Highlights
Germany's Ifo business climate index in June fell to a lower-than-expected 88.6 from May's 89.3. July's consensus is partial recovery to 89.0.
The Eurozone's M3 money supply data is expected to show the three-month moving average increased 1.9 percent in June following May's 1.3 percent rise that extended a trend of gains.
The Confederation of British Industry (CBI) monthly survey of the UK manufacturing sector is expected to show the orders balance is edging up a couple of percentage points to minus 16 percent in July.

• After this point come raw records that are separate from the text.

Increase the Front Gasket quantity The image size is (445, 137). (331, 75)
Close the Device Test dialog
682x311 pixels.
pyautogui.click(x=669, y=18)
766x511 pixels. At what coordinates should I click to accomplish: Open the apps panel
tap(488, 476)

US durable goods orders are forecast to rise 0.3 percent on the month in June following a slight 0.1 percent rise in May. Excluding transportation, orders are seen up 0.2 percent in June while core capital goods, which dropped a sharp 0.6 percent in May, are expected to recover only 0.2 percent.

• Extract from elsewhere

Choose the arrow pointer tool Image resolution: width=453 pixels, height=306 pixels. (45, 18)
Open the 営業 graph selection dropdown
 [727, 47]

US second-quarter GDP is expected to improve to 1.9 percent annualized growth versus first quarter growth of 1.4 percent. Personal consumption expenditures, after the first quarter's 1.5 percent rate, are expected to rise 1.9 percent.

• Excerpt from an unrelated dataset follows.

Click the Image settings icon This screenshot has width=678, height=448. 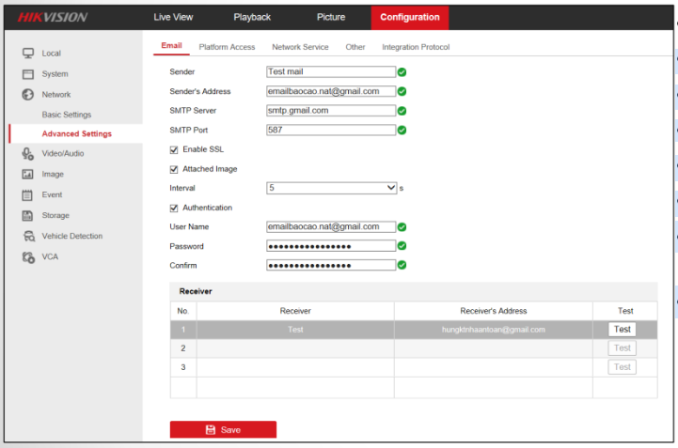pyautogui.click(x=27, y=175)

The US goods deficit (Census basis) is expected to narrow by $1.4 billion to $98.0 billion in June after deepening by $1.2 billion in May to $99.4 billion.
New jobless claims for the July 20 week are expected to come in at 238,000 versus a jump to 243,000 from 223,000 in the prior week.
Wholesale inventories are expected to increase 0.2 percent in the advance report for June that would follow a sizable 0.6 percent build in May.
Consumer inflation in Tokyo, the leading indicator of the national average, is forecast to accelerate slightly in the core reading (only fresh food is excluded) in July on higher utility bills but decelerate when energy is also stripped out. The government has ended its 18-month campaign to contain utility prices with subsidies and the persistently weak yen is keeping import costs high. The core CPI (excluding fresh food), closely watched by the Bank of Japan, is expected to post a 2.2 percent increase on year after rising to 2.1 percent in June from 1.9 percent in May due to reduced energy subsidies. The year-over-year rise in the total CPI is forecast at 2.3 percent after rising at the same rate the previous month. The core-core CPI (excluding fresh food and energy) annual rate is seen at 1.6 percent, down from 1.8 percent, amid easing processed food price markups.